Oil and gas firms were helping the advance in London on Monday, with BP (BP) shares up 1.5%, Royal Dutch Shell (RDSA) shares up 1.8% and BG Group shares up 1.4%.

The gains came as light sweet crude futures rose $1.15 cents at $72.92 a barrel. In the currency markets, sterling fell against the U.S. dollar, down 0.3% at $1.5804.

Prime Minister Gordon Brown plans to announce Monday that the government hopes to cut the country's debt pile by 16 billion pounds ($25.4 billion) by selling government assets and real estate.

Around 3 billion pounds of the sale would come from selling assets such as state betting organization the Tote, tunnel crossings under the Thames and the English Channel and a book of student loans, according to news reports.

Vodafone Group (VOD) helped the gains in London, with shares in the index heavyweight up 3% after it detailed a cost-cutting move.

The mobile telecom giant said that it intends to transfer the listing of its American Depositary Receipts from the NYSE to the Nasdaq Global Select Market to benefit from lower annual listing fees.

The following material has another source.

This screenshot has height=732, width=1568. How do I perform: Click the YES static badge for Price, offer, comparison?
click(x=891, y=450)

Meanwhile, Standard Chartered shares rose 2.2% after the banking group said that it has received approval to list in India, Dow Jones Newswires reported, citing the head of the bank's Indian unit.

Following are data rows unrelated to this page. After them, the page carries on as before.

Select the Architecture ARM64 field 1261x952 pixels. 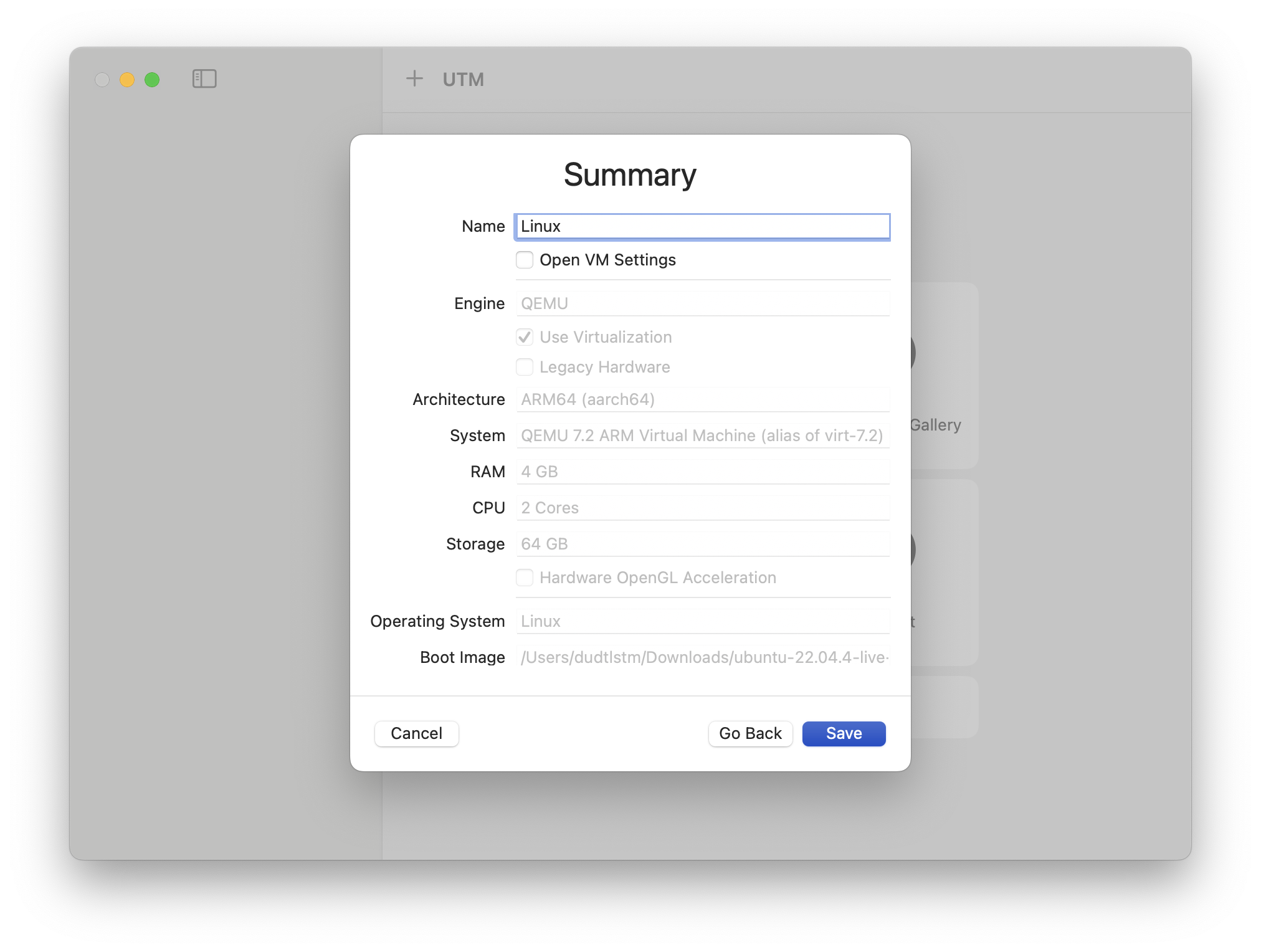coord(702,399)
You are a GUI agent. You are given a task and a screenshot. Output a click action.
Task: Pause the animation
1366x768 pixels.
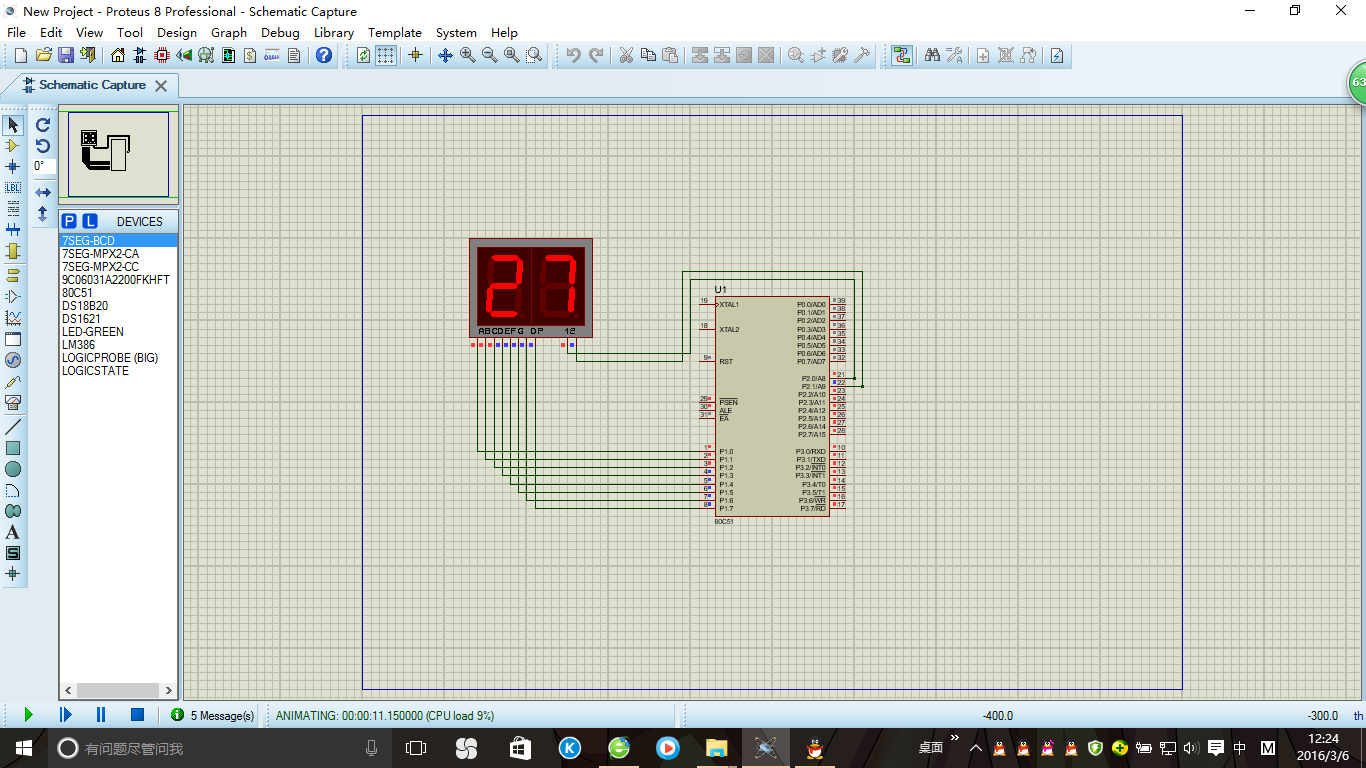[101, 715]
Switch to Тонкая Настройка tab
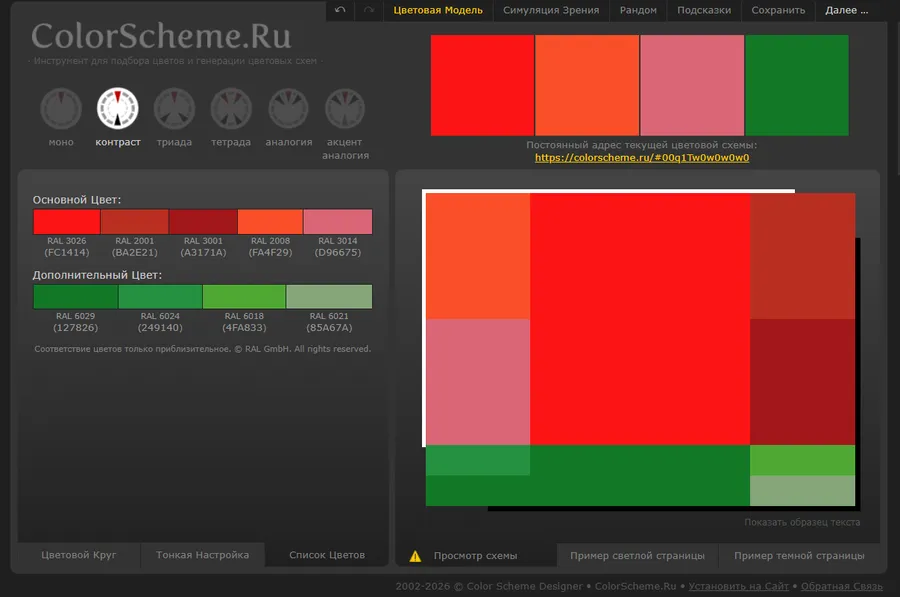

Still, Barclays (BCS) shares lost ground in the banking sector, down 1.1%. The lender is planning to spin off a 4 billion pound ($6.3 billion) portfolio of complex credit assets, according to a report in the Financial Times, citing people familiar with the plan.

Outside the top index, shares of commercial-television broadcaster ITV rose 1.9%.

It was upgraded to buy from neutral at Goldman Sachs, which sees a "modestly stronger-than-expected recovery" in the third and fourth quarters for television ad markets.

Meanwhile, ITV said that John Cresswell, chief operating officer, will become interim chief executive but then leave the group after a permanent CEO is appointed.

He will start when its chairman, Michael Grade, is replaced, and Crispin Davis and Michael Bishop both have said that they are not candidates for that role.

Shares of retailer JJB Sports rose 5.3%.

The firm said, following an investigation by its board, that rumors about the personal financial affairs of its executive chairman David Jones are "totally unfounded" and that the company is continuing with its 100 million pound ($158.2 million) capital raising.

Press reports last week said the share-sale plans had been halted while the firm investigated the rumors about the financial relationship between Jones and JJB's former CEO Dave Whelan.

International Personal Finance , which provides home credit to customers in emerging markets, jumped 10.6%.

The firm said that it has made good progress in the third quarter of 2009 and that, if the current improving trend continues, it's likely to post fiscal-year results materially ahead of market expectations.